[Your objective] A word-for-word copy of all entries is required, without images.

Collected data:
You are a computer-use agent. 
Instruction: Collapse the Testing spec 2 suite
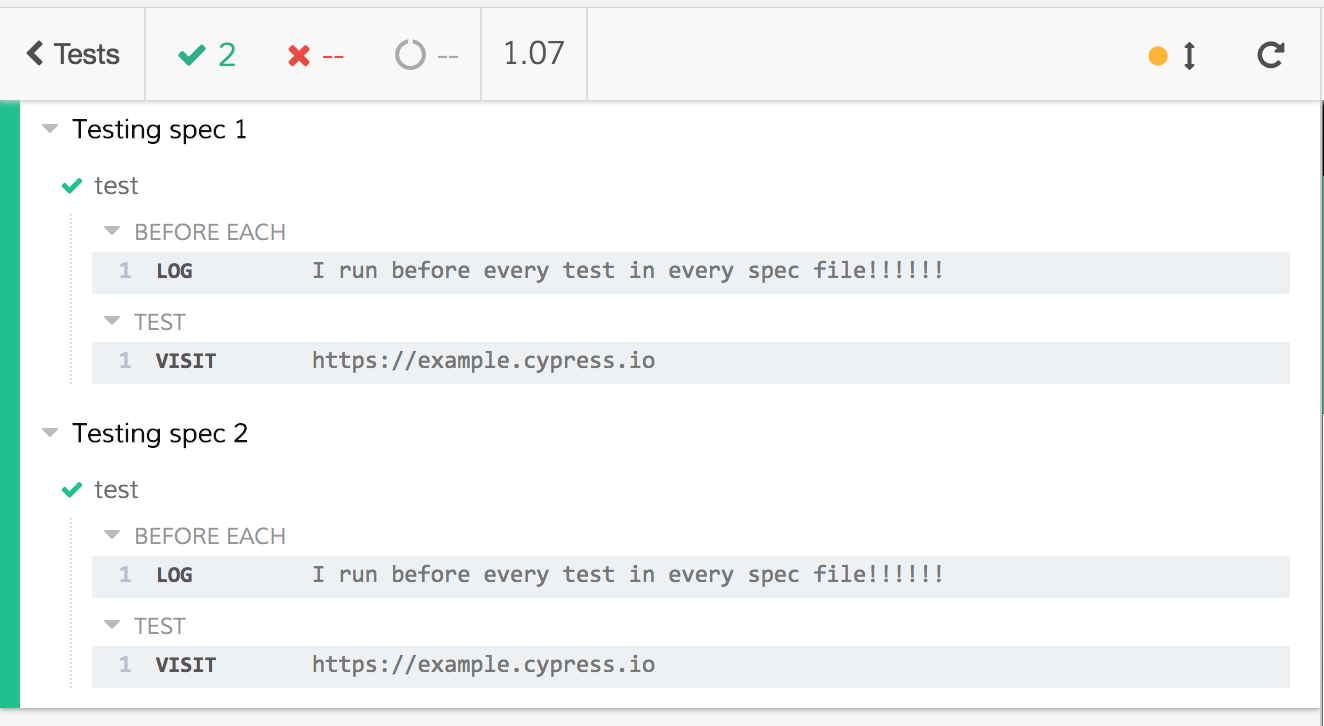coord(48,432)
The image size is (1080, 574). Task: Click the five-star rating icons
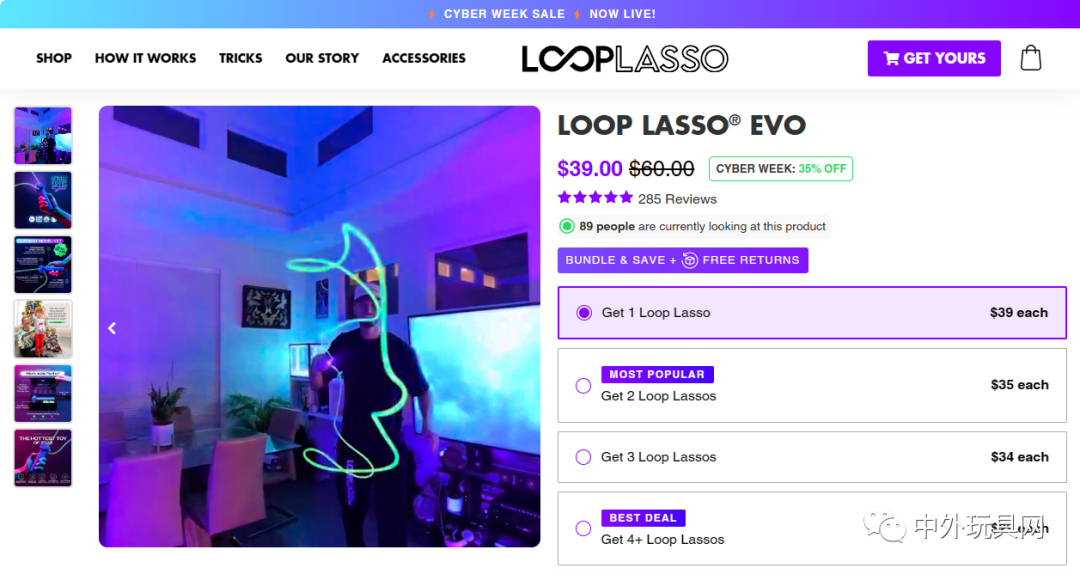(x=595, y=198)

[Written reply]
You are a computer-use agent. 
Instruction: Collapse the Testing spec 2 suite
coord(48,432)
The image size is (1080, 574). Task: Click the five-star rating icons
(x=595, y=198)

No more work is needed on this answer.